Exactly and only the lines from the one containing "The height and width of the screenshot is (595, 998)." through the close of the entries below are to be set down.
_____
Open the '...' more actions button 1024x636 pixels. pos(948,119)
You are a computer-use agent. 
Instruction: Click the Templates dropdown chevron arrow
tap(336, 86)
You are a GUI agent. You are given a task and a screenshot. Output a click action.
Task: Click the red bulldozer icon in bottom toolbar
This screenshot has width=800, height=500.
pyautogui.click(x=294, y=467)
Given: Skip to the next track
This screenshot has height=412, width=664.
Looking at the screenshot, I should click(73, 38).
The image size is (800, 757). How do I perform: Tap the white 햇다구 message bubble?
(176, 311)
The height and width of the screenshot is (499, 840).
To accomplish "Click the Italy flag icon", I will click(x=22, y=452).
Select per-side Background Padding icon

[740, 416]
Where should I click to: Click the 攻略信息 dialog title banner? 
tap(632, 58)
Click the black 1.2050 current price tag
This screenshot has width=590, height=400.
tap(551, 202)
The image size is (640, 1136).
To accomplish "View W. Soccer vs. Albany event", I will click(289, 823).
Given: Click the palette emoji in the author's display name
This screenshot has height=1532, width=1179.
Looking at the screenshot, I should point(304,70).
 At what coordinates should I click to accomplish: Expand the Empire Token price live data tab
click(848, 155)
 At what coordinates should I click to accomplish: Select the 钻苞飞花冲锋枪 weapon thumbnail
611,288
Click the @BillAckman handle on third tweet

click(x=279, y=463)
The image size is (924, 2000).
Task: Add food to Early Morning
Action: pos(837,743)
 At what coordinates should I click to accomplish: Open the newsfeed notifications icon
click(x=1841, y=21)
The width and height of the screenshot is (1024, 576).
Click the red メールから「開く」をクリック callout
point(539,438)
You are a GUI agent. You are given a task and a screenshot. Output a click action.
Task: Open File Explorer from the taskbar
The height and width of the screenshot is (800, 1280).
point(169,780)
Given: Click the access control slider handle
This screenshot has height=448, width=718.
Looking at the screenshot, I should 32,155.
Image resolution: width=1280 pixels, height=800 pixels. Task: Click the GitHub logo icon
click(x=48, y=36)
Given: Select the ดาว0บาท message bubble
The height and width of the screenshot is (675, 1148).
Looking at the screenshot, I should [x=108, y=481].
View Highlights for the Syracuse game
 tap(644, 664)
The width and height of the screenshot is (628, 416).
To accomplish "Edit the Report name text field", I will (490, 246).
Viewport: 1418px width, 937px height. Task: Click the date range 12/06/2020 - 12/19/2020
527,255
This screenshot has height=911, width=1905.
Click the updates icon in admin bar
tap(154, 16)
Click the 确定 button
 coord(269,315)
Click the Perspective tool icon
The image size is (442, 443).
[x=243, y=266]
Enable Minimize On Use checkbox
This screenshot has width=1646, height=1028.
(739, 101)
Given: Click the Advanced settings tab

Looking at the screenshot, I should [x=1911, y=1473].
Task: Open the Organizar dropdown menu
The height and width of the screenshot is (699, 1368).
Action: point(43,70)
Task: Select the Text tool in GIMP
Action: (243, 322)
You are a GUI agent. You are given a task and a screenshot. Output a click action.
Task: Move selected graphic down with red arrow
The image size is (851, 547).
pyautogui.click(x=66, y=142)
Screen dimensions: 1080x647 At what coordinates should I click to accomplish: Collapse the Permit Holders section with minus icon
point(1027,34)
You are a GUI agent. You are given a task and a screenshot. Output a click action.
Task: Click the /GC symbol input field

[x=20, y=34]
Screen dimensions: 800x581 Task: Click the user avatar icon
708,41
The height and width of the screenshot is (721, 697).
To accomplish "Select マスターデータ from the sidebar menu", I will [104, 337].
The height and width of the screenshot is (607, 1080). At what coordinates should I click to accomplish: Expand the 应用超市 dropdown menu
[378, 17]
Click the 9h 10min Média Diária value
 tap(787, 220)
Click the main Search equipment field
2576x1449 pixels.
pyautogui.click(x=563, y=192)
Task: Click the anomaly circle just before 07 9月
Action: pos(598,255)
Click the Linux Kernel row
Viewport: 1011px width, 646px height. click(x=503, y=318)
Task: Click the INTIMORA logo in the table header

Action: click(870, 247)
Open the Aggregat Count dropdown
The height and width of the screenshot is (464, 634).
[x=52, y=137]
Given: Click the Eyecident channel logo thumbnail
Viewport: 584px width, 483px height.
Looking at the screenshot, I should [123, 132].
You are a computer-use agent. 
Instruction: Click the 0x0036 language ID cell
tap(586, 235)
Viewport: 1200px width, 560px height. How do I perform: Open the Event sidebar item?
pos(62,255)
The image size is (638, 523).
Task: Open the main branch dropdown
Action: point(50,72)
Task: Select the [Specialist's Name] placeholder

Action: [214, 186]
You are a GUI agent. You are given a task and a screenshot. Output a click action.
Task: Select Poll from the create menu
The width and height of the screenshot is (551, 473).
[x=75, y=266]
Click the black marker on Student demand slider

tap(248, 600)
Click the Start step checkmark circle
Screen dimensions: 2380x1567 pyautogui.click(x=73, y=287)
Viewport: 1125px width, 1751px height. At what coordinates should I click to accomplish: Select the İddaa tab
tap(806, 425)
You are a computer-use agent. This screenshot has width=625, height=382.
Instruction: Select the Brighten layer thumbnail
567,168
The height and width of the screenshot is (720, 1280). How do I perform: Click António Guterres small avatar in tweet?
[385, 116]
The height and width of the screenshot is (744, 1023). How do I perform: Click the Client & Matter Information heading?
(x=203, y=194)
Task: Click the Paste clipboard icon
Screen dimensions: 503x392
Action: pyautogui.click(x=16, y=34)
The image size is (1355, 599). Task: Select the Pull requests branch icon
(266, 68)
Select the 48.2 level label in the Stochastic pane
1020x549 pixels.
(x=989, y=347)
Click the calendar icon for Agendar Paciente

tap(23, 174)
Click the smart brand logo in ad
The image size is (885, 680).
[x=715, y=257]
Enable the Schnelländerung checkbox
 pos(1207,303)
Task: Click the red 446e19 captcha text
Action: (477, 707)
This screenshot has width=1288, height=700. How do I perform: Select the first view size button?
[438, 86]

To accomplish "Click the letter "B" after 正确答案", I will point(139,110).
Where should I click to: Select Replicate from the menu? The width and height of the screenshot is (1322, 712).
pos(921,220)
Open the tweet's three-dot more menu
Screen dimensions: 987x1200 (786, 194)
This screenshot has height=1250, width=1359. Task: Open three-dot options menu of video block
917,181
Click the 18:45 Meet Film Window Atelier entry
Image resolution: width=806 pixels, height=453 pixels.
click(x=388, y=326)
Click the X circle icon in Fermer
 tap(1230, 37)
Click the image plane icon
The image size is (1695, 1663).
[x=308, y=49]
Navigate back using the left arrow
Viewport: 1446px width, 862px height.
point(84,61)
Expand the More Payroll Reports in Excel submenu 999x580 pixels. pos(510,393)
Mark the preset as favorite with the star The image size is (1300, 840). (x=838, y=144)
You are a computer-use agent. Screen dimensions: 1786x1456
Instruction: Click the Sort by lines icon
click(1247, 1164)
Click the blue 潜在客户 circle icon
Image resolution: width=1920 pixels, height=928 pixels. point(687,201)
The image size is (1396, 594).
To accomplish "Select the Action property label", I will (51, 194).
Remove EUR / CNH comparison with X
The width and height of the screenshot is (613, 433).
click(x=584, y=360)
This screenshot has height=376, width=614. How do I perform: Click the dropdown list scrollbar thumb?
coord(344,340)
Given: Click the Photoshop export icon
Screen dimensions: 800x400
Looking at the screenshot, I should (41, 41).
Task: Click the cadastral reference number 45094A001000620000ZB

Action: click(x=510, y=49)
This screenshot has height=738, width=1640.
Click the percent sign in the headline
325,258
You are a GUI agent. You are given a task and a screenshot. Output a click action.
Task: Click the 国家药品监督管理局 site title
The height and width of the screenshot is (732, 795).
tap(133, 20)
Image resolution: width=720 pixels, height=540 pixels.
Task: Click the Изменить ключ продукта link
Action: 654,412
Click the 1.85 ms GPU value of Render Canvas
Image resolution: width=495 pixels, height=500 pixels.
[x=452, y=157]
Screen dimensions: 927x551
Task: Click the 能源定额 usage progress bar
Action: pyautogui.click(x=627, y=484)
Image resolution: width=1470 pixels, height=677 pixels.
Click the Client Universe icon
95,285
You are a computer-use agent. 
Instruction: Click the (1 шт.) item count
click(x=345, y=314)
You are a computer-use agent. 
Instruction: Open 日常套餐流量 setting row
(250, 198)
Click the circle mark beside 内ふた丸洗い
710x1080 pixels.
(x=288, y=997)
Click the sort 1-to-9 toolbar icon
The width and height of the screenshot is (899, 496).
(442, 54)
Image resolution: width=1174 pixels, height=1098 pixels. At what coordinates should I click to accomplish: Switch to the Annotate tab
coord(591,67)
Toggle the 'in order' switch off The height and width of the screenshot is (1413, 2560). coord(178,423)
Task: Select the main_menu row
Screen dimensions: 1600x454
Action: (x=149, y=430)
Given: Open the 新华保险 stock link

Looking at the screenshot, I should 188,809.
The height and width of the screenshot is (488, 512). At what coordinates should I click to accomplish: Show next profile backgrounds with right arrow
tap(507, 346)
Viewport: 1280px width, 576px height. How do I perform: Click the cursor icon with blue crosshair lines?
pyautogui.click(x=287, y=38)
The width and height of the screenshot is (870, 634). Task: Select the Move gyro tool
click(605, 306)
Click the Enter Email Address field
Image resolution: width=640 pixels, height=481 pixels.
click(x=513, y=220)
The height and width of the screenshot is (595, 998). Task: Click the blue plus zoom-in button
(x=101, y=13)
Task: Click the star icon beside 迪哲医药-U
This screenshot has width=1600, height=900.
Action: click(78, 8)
_____
## [WRITTEN SOLUTION]
The height and width of the screenshot is (595, 998). Task: Click the blue plus zoom-in button
(x=101, y=13)
Task: Click the star icon beside 迪哲医药-U
This screenshot has width=1600, height=900.
Action: click(78, 8)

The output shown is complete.